It should be fairly easy to read. Note the part about checking for the central pixel of the image. No rotation calculation necessary, so we assign and move to the next pixel. Note also the part about checking boundaries.

Finding values from the source

// assigning pixels of destination image from source image
for (i = 0; i < iHeight; ++i)
{
    for (j = 0; j < iWidth; ++j)
    {
        // convert raster to Cartesian
        x = j - iCentreX;
        y = iCentreY - i;

        // convert Cartesian to polar
        fDistance = Math.Sqrt(x * x + y * y);
        fPolarAngle = 0.0;
        if (x == 0)
        {
            if (y == 0)
            {
                // centre of image, no rotation needed
                bmDestinationFromSource.SetPixel(j, i, bm.GetPixel(j, i));
                continue;
            }
            else if (y < 0)
            {
                fPolarAngle = 1.5 * Math.PI;
            }
            else
            {
                fPolarAngle = 0.5 * Math.PI;
            }
        }
        else
        {
            fPolarAngle = Math.Atan2((double)y, (double)x);
        }

        // the crucial rotation part
        // "reverse" rotate, so minus instead of plus
        fPolarAngle -= cnAngle;

        // convert polar to Cartesian
        x = (int)(Math.Round(fDistance * Math.Cos(fPolarAngle)));
        y = (int)(Math.Round(fDistance * Math.Sin(fPolarAngle)));

        // convert Cartesian to raster
        x = x + iCentreX;
        y = iCentreY - y;

        // check bounds
        if (x < 0 || x >= iWidth || y < 0 || y >= iHeight) continue;

        bmDestinationFromSource.SetPixel(j, i, bm.GetPixel(x, y));
    }
}
bmDestinationFromSource.Save("rotationdestfromsrc.jpg", System.Drawing.Imaging.ImageFormat.Jpeg);

The key difference here is the use of the rotation angle.

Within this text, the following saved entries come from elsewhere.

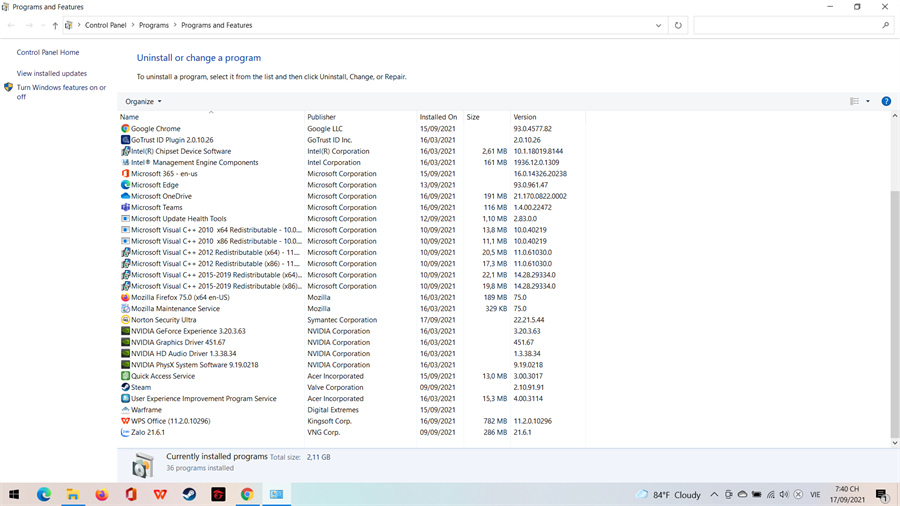The height and width of the screenshot is (506, 900).
Task: Expand the address bar history dropdown
Action: (658, 25)
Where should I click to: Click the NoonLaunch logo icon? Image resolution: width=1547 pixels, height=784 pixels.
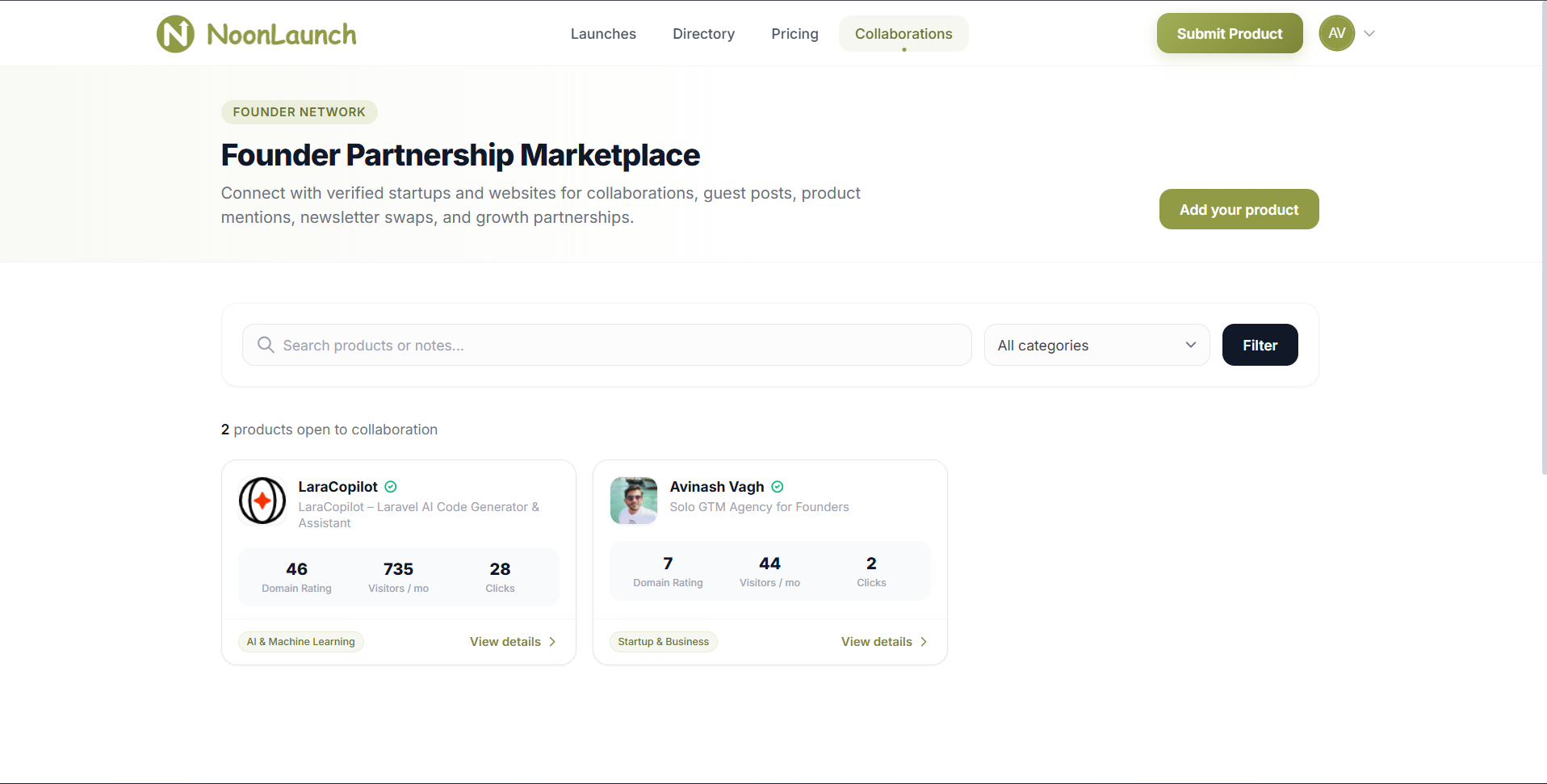click(x=175, y=34)
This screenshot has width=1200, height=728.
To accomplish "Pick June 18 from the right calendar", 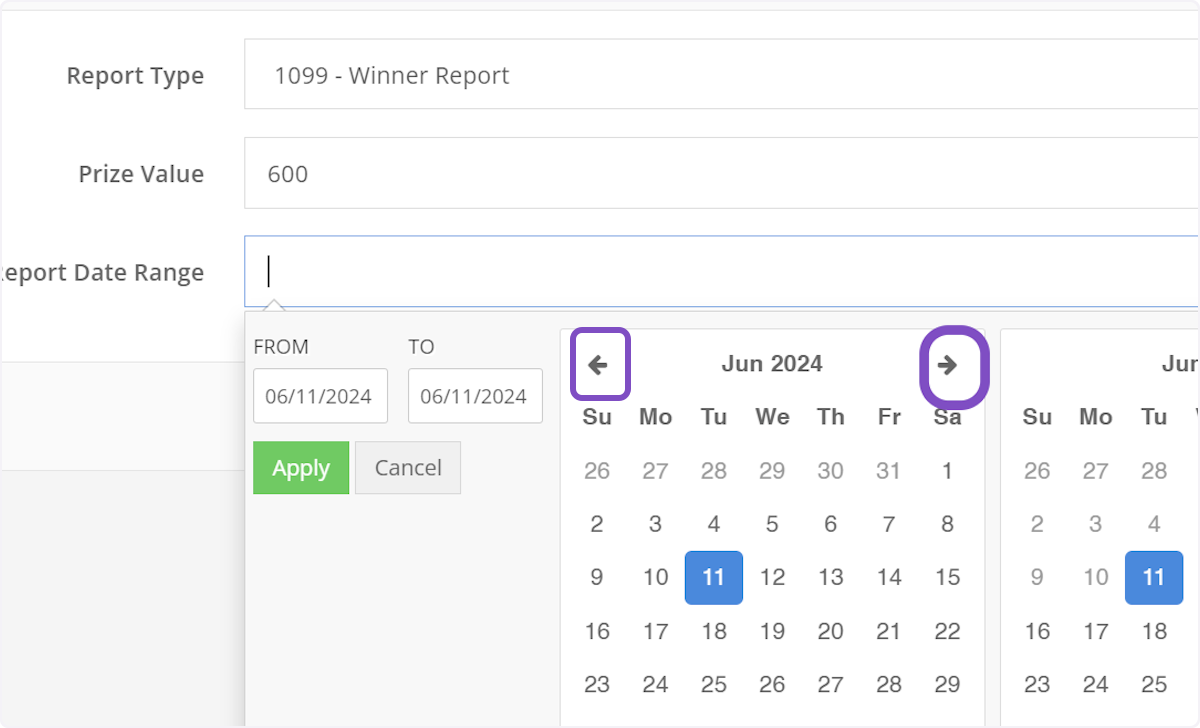I will [1153, 631].
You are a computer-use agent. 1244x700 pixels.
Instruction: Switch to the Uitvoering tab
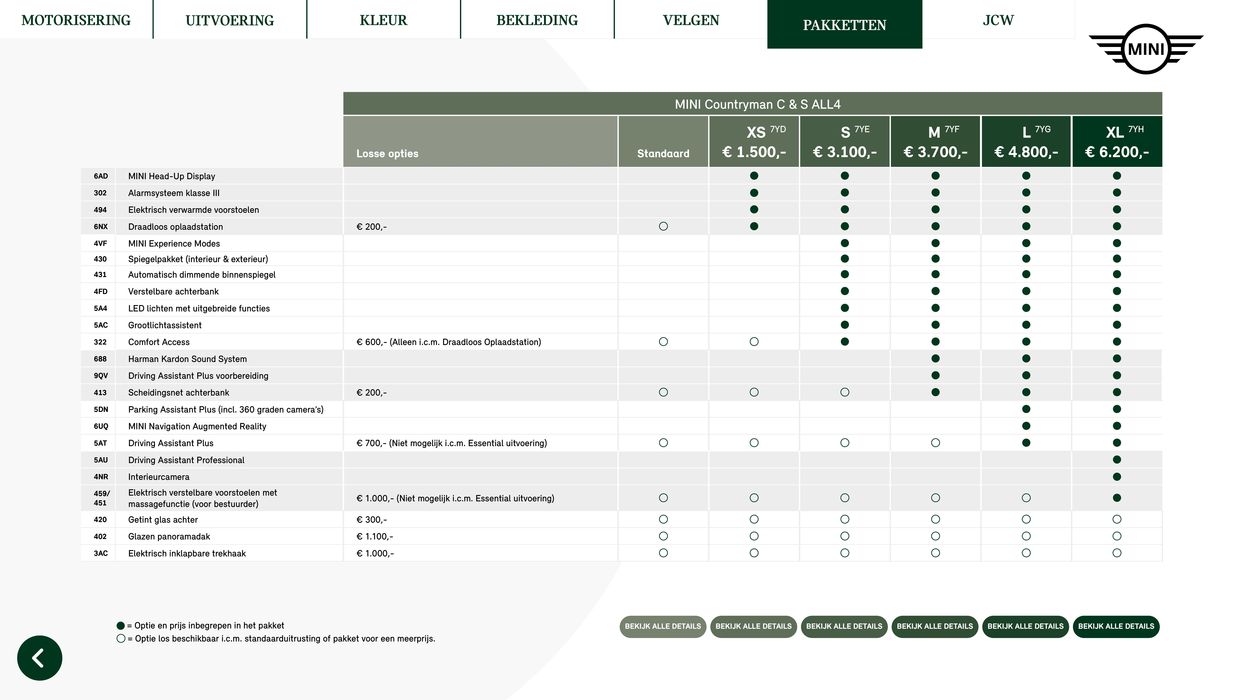point(229,20)
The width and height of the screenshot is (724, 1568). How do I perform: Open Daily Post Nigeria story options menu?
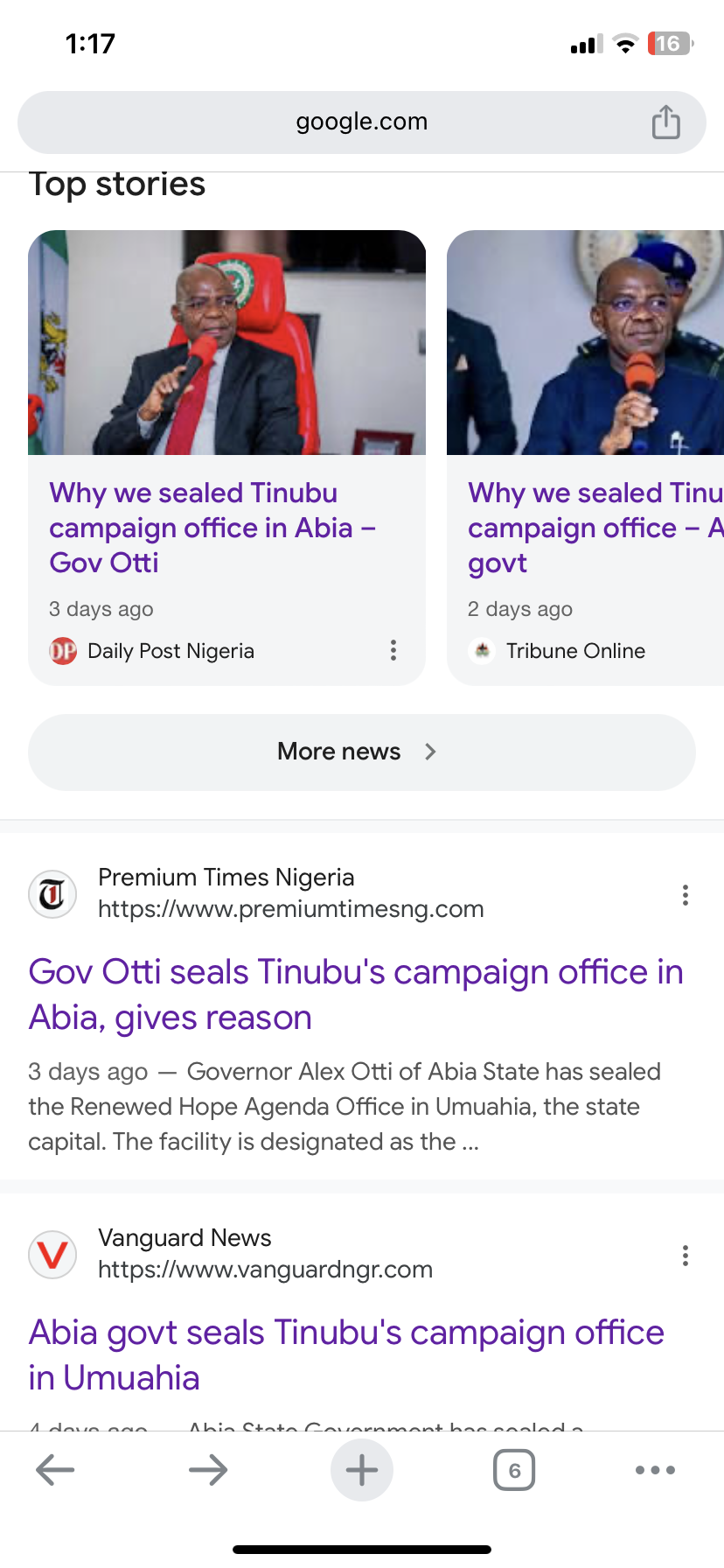coord(393,650)
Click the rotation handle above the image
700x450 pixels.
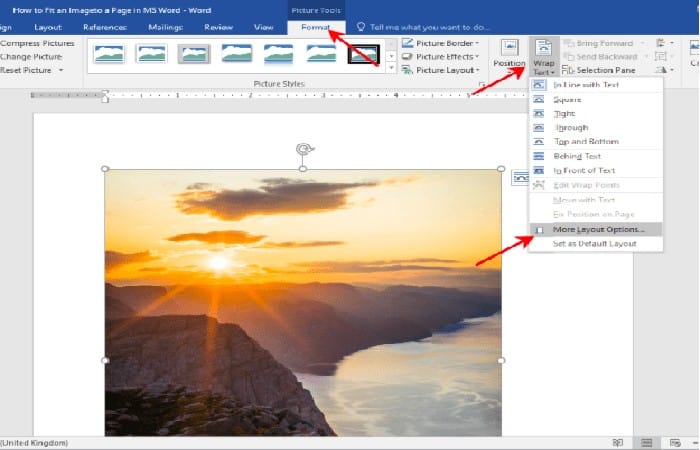[303, 149]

Instead of adding it, we subtract it. The reason is, we rotate source pixels 30 degrees clockwise and assign it to destination pixels. But from destination pixels, we get source pixels which are rotated 30 degrees anticlockwise. Either way, we get a destination image that's the source image rotated 30 degrees clockwise.

Rotating the other way

Also compare the assignment, noting the indices:

bmSourceToDestination.SetPixel(x, y, bm.GetPixel(j, i));
bmDestinationFromSource.SetPixel(j, i, bm.GetPixel(x, y));

x and y variables are calculated and thus "messy". I prefer my messy indices on the right. There's a practical reason for it too, which will be evident when I show you the rotation results.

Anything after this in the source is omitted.